As if to set the record straight at the start of 2023, Fed Chair Jerome Powell on Tuesday clarified his view of the Fed’s responsibility toward climate during a speech at a conference held by Sweden’s central bank.
Here is the crucial pull-quote from the event (and the first takeaway):
1. “Without explicit congressional legislation, it would be inappropriate for us to use our monetary policy or supervisory tools to promote a greener economy or to achieve other climate-based goals. We are not, and will not be, a ‘climate policymaker.’”
To support that stance, Powell gave five reasons why the Fed’s mandate should stay narrow with regard to climate.
1. Policymaking is someone else’s job.
“Addressing climate change seems likely to require policies that would have significant distributional and other effects on companies, industries, regions and nations,” Powell said Tuesday. “Decisions about policies to directly address climate change should be made by the elected branches of government.”
2. It helps maintain the Fed’s independence.
Powell said it is “essential” that the central bank “resist the temptation to broaden our scope.”

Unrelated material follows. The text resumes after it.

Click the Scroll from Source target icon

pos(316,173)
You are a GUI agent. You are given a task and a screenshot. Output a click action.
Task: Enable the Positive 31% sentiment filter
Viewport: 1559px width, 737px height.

“We should ‘stick to our knitting’ and not wander off to pursue perceived social benefits that are not tightly linked to our statutory goals and authorities,” Powell said. “Taking on new goals, however worthy, without a clear statutory mandate, would undermine the case for our independence.”
3. That independence allows for flexibility in other areas.
“Restoring price stability when inflation is high can require measures that are not popular in the short term as we raise interest rates to slow the economy,” Powell said. “The absence of direct political control over our decisions allows us to take these necessary measures without considering short-term political factors.”
4. It’s what the public expects.
“The public reasonably expects supervisors to require that banks understand and appropriately manage their material risks, including the financial risks of climate change,” Powell said.
But also, leaving the shaping of national climate policy in the hands of elected officials, Powell inferred, empowers the public by proxy: They voted for the officials who are setting the agenda.
“Independence in [bank regulation] helps ensure that the public can be confident that our supervisory decisions are not influenced by political considerations,” Powell said.
5. Independence, however, comes at a cost.
“The Fed must continuously earn [its] independence by using our tools to achieve our assigned goals of maximum employment and price stability, and by providing transparency … that enables effective oversight by Congress” and facilitates understanding by the public, Powell said.
“Grants of independence to agencies should be exceedingly rare, explicit, tightly circumscribed and limited to those issues that clearly warrant protection from short-term political considerations,” he added.